OTTAWA — Donald Trump’s selection of Ohio Sen. J.D. Vance as his running mate has overjoyed Trump fans in Silicon Valley and freaked some other business leaders right out. Vance’s particular variety of populism—like Trump’s—doesn’t fit perfectly into traditional left-right categories in the United States.
Decades younger than Trump, highly educated, a venture capitalist and social conservative—here’s what you need to know about the Republican vice-presidential nominee.
The basics: Born in Ohio in 1984, Vance served in the Marines and went to Yale Law School. He became a national figure as the author of a 2016 memoir, Hillbilly Elegy, recounting his harrowing youth and ascent from poverty in a Rust Belt town.

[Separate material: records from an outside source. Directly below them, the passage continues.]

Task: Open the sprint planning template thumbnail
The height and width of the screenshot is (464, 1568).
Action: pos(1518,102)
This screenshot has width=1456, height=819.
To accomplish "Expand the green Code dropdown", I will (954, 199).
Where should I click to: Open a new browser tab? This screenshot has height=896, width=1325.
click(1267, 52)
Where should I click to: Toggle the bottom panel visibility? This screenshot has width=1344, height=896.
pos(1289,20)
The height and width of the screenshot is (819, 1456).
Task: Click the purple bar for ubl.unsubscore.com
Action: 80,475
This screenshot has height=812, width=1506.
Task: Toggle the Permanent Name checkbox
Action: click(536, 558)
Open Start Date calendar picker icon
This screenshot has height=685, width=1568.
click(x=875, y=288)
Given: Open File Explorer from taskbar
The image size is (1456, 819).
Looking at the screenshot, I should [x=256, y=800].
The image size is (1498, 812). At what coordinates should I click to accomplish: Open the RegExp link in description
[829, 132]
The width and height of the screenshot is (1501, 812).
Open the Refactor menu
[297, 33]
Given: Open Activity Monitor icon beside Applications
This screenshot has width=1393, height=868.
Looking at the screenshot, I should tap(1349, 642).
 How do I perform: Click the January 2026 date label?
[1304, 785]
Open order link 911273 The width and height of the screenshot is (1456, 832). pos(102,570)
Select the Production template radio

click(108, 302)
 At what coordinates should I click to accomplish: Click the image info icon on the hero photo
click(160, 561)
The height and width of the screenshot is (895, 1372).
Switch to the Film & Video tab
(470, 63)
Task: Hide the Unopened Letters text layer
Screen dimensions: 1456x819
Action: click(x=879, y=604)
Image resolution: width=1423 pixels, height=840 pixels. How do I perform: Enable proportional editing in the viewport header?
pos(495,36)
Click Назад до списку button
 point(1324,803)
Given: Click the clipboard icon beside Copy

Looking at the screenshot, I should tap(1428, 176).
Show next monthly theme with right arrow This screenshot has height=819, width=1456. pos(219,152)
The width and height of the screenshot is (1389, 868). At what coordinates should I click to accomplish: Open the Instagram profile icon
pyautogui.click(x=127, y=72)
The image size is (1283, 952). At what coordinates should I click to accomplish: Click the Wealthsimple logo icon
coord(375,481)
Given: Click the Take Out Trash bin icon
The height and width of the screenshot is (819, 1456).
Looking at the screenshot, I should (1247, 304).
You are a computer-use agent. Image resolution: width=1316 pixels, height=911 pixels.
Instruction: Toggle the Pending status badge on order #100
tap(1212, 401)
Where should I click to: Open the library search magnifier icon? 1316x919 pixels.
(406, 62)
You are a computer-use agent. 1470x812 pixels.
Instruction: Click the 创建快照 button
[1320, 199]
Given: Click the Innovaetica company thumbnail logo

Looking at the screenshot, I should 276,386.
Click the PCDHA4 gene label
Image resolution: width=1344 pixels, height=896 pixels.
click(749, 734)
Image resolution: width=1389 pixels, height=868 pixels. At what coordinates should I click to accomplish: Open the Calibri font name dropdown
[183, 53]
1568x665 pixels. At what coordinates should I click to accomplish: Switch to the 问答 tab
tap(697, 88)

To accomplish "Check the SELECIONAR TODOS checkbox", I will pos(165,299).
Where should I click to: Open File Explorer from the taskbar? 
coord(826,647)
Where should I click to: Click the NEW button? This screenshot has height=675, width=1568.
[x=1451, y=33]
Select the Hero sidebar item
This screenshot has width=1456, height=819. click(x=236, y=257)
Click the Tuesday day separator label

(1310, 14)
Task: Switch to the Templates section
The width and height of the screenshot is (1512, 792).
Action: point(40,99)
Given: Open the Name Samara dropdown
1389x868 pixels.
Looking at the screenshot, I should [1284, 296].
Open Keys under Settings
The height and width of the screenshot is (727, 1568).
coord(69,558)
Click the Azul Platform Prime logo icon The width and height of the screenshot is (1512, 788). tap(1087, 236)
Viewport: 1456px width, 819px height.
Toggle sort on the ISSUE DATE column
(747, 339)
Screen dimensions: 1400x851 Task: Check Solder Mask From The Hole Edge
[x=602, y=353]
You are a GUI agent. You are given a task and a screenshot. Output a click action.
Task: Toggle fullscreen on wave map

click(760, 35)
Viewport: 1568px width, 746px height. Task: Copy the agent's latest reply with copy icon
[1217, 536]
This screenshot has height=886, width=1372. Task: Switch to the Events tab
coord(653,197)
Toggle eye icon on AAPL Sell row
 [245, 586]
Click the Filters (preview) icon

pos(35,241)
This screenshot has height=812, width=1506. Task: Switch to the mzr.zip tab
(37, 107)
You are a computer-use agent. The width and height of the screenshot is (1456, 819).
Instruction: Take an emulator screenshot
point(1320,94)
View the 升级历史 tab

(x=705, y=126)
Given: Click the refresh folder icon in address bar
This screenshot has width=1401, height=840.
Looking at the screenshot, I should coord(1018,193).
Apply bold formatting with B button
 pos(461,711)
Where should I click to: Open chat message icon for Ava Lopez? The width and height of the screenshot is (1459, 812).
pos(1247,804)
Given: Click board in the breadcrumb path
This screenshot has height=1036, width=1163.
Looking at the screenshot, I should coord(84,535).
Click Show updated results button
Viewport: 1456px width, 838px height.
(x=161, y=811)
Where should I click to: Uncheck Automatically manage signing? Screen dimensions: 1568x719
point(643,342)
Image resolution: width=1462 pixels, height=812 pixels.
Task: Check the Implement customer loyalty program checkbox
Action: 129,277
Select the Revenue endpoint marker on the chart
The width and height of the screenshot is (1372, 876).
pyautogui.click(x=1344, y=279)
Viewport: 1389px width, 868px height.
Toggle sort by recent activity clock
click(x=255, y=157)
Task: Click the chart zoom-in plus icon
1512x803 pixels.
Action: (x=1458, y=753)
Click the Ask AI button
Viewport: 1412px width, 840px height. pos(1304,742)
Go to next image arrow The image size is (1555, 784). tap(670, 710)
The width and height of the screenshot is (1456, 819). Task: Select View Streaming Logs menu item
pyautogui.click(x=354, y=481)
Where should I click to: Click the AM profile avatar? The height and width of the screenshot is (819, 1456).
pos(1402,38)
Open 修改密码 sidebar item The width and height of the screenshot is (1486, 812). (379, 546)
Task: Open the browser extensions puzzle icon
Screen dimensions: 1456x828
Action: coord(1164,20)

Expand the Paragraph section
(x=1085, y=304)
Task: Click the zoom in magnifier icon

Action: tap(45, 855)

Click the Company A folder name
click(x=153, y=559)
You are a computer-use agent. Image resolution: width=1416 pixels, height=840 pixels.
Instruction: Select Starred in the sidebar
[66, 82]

By the time the book came out, Vance was a venture capitalist as a principal at Mithril Capital, co-founded by Peter Thiel and Ajay Royan. As Trump campaigned for the presidency, Vance called him “reprehensible” and compared him to Adolf Hitler. He’s since repudiated those views—and taken fierce criticism for it.
In 2017, Vance left Mithril to join ex-AOL boss Steve Case’s Revolution investment house, and then co-founded his own Lord of the Rings themed firm in Cincinnati, Narya Capital (named after an Elven ring of power). He won an open Senate seat in 2022, with Trump’s endorsement and Thiel’s financing.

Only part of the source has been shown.